The Board Meetings strategy doesn’t successfully connect you with your kids by accident. Like every successful process, it’s driven by a series of proven principles—fundamentals that are true, regardless of family or situation.

This isn’t new—you apply principles in your life every day, often without realizing it. If you're committed to health, for example, you eat well and exercise because those are proven principles for health and fitness. Follow them, and you get great outcomes.

Similarly, the Board Meetings strategy is based on a few well-proven fundamentals that ensure, as long as you follow the three steps, that you’ll get the same great outcome every time—in this case, a better and more lasting connection between you and your children.

 

PRINCIPLE #1: SCHEDULING

There’s a reason that we allow calendars to run our professional lives. Without them, important things get missed, forgotten, or bumped to that neverland of “someday.” And we all know when someday comes.

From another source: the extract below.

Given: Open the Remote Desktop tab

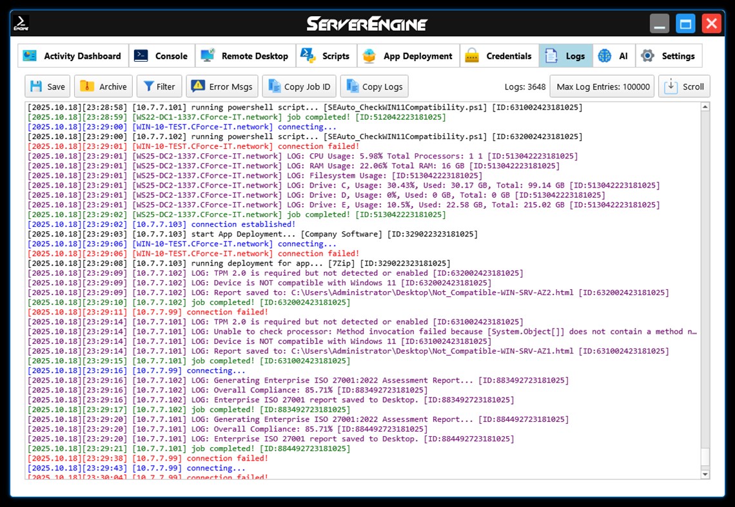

Effective professionals know that the calendar is their secret weapon because that which we schedule gets done. It’s that simple. It may seem silly to schedule a meeting with your child, but I challenge you to reconsider that. Could you imagine not scheduling appointments with the top clients in your business? Or not writing down and blocking off a scheduled meeting with your boss?

Absolutely not. Now, it's time to give our children the same respect.

Once a Board Meeting is scheduled with your son or daughter, then a big part of the job is already done. You’ll be shocked to discover how effective this simple principle is in overcoming obstacles to quality time together.

There should never be a 90-day period when a Board Meeting isn't scheduled. At the end of each meeting, we recommend reviewing the following three months of your calendar and finding a four-hour block for the next. This ensures you build momentum from one Board Meeting to another.

If you don't schedule Board Meetings, they won't happen. Period. In fact, talking about a Board Meeting and then not doing it is even worse for relationships.